SGRPs were used at 5 μg/ml (or otherwise, mentioned in figure legends) for their RBC binding properties. For this experiment, blood from several animal species was resuspended in PBS (4°C) to make a 2% volume/volume dilution, and 200 μl of this blood suspension was supplemented with 200 μl of 10 μg/ml probe dilution in PBS (4°C) to make a final blood suspension and probe dilution of 1% and 5 μg/ml respectively (unless mentioned otherwise)· 400 μl of this blood suspension was incubated on ice for 1 h with intermittent gentle mixing to avoid settlement of RBCs. After incubation, 1 ml ice cold PBS was added to each tube and centrifuged at 1,000 RPM, 3 min at 4°C. The washing was repeated 2 more times, and then the pellet was gently resuspended in 300 μl of 1 μg/ml dilution of Streptavidin Cy3 (Jackson 016-170-084) and incubated for 45 min on ice. For autofluorescence control of RBCs, blood suspension was never treated either by probe or fluorescence antibody, while for fluorescent secondary antibody control, mock treated blood was incubated with the equivalent streptavidin-Cy3 dilution in similar conditions.
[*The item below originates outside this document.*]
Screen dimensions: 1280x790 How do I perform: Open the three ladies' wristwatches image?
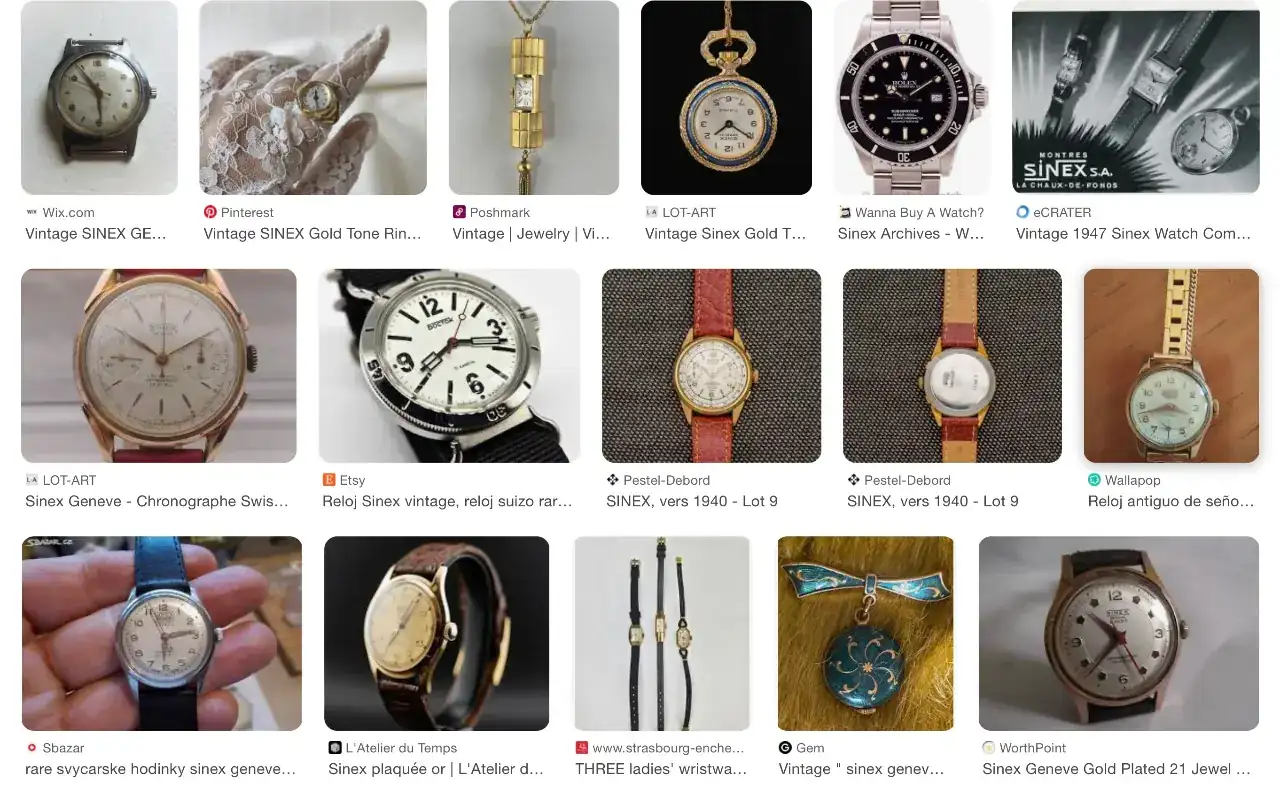pos(662,634)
After incubation, 1-ml ice cold PBS was added to each tube and the washes were repeated for a total of 3 times.The final pellet was gently resuspended in 500 μl of PBS and fluorescence was analyzed on FL2 channel on the FACS Caliber flow cytometer. The settings for acquisition of data and analysis remained the same for all probes and their nonbinding mutants in an experiment. Binding efficiencies of SGRPs and their nonbinding probes were plotted in red for highest binding (saturated or 100%), blue for minimum or no binding (0%), and intermediate binding represented by cells displaying colors between blue and red.

Data availability

All data are contained within the article and supporting information.

Funding

This work was supported by the National Institutes of Health Grants U01CA199792 and R01GM32373 (to AV), and additional generous financial support from BioLegend, San Diego.

Conflicts of interest statement: The authors declare no competing financial interests.